“Italia del Riciclo 2017”: per i target UE alla filiera ELV manca la quota di recupero energetico

L’annuale Rapporto promosso e realizzato da FoSS e FISE Unire evidenzia che, a 20 anni dall’introduzione della prima disciplina organica che ha consentito la nascita, l’evoluzione e la crescita di un settore che nel tempo è divenuto industriale, raggiungendo livelli di eccellenza nel riciclaggio dei rifiuti, il nostro Paese ha raggiunto livelli di eccellenza nel riciclaggio dei rifiuti, mentre si confermano le difficoltà della filiera dell’auto fuori uso a raggiungere il target europeo di recupero totale (95% al 2015), anche a causa dell’assenza di forme di recupero energetico.

riciclo

È stato presentato oggi (14 dicembre 2017) a Roma nel corso di un Convegno il Rapporto “L’Italia del Riciclo”, l’annuale studio promosso e realizzato dalla Fondazione per lo Sviluppo Sostenibile (FoSS) e da FISE Unire (l’Associazione che rappresenta le aziende del recupero rifiuti), giunto quest’anno all’8a edizione, che costituisce l’unico Rapporto sul riciclo dei rifiuti nel nostro Paese e rappresenta una delle fonti a cui la Commissione UE fa riferimento per analizzare lo stato di evoluzione delle politiche di sostenibilità ambientali in Italia.

Il 2017 segna, inoltre, i 20 anni dall’emanazione del Decreto Legislativo n. 22 del 5 febbraio 1997 e, pertanto, il tradizionale approfondimento, curato da Ecocerved, è stato dedicato ad una riflessione sui cambiamenti intervenuti nel mondo del riciclo e delle imprese che in esso hanno operato in questo lasso di tempo.
La seconda parte del Rapporto, realizzata con la partecipazione attiva delle diverse filiere del riciclo, fornisce un quadro complessivo aggiornato sul riciclo dei rifiuti nel nostro Paese e individua le dinamiche europee e internazionali dei mercati dei materiali riciclati e le tendenze in atto, attraverso l’analisi dettagliata del contesto economico nazionale ed internazionale.

Consegna ▸
Indica, in base al testo citato, a quale edizione è giunto quest'anno il Rapporto «L'Italia del Riciclo».

Voci estratte ▸
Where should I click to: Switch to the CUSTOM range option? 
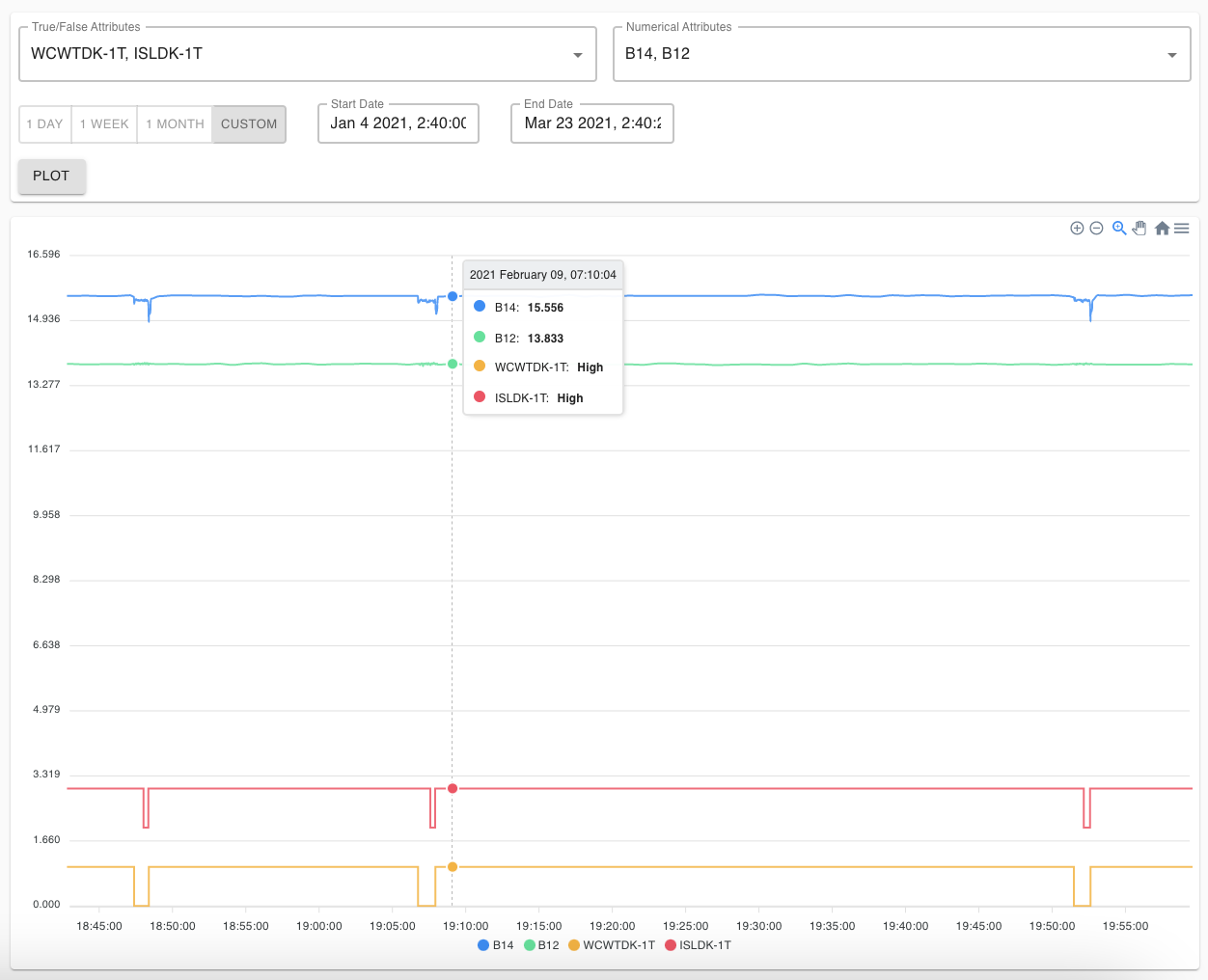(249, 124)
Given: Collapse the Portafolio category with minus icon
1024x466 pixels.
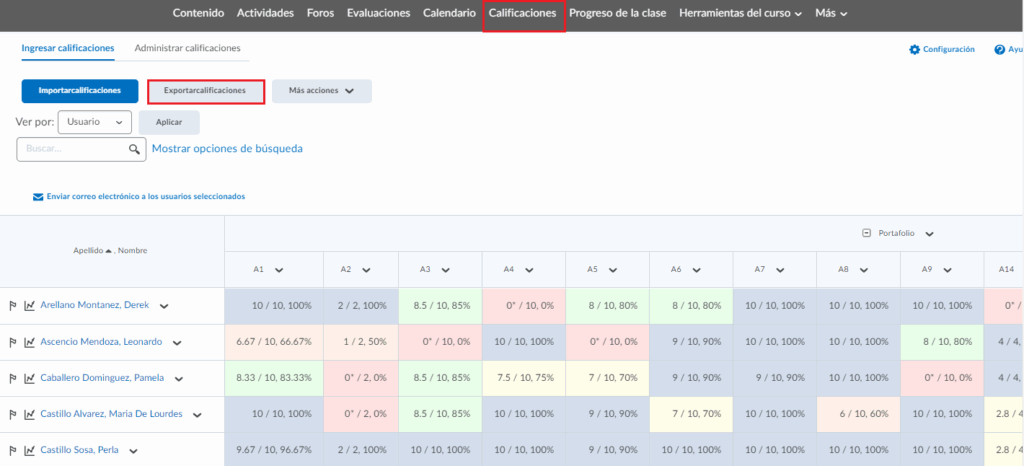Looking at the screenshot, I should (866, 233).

Soluzione dell'esercizio ▸
All'ottava edizione.